> _RECORD EXCERPTS_
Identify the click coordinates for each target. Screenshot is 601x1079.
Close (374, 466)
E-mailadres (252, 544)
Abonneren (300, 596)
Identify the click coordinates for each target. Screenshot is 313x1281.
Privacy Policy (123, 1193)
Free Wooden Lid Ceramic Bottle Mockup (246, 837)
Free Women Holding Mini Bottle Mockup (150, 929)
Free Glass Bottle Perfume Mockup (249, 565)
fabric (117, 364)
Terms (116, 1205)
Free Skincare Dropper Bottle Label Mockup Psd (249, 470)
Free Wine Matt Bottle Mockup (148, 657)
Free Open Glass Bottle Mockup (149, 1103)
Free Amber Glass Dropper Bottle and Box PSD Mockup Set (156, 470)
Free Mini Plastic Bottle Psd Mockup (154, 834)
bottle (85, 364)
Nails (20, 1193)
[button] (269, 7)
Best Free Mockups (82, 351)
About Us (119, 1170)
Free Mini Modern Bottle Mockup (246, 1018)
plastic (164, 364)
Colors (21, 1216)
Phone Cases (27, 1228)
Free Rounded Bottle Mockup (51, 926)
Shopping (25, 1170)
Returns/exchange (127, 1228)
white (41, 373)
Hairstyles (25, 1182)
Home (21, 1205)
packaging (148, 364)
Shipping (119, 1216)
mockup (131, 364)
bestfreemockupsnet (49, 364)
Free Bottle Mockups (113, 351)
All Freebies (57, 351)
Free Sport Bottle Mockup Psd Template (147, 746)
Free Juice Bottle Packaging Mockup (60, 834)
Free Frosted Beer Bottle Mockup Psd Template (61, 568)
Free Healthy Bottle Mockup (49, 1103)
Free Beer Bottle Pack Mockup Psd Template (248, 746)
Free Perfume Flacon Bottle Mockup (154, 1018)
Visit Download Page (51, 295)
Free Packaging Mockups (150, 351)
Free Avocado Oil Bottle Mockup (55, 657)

> _EXERCISE DESCRIPTION_
Can you rewrite the listing above from the line that has "plastic (164, 364)" through the end of the listing, with "Template" changed to "Layout" and nothing else altered?

> _EXPECTED ANSWER_
plastic (164, 364)
Colors (21, 1216)
Phone Cases (27, 1228)
Free Rounded Bottle Mockup (51, 926)
Shopping (25, 1170)
Returns/exchange (127, 1228)
white (41, 373)
Hairstyles (25, 1182)
Home (21, 1205)
packaging (148, 364)
Shipping (119, 1216)
mockup (131, 364)
bestfreemockupsnet (49, 364)
Free Bottle Mockups (113, 351)
All Freebies (57, 351)
Free Sport Bottle Mockup Psd Layout (147, 746)
Free Juice Bottle Packaging Mockup (60, 834)
Free Frosted Beer Bottle Mockup Psd Layout (61, 568)
Free Healthy Bottle Mockup (49, 1103)
Free Beer Bottle Pack Mockup Psd Layout (248, 746)
Free Perfume Flacon Bottle Mockup (154, 1018)
Visit Download Page (51, 295)
Free Packaging Mockups (150, 351)
Free Avocado Oil Bottle Mockup (55, 657)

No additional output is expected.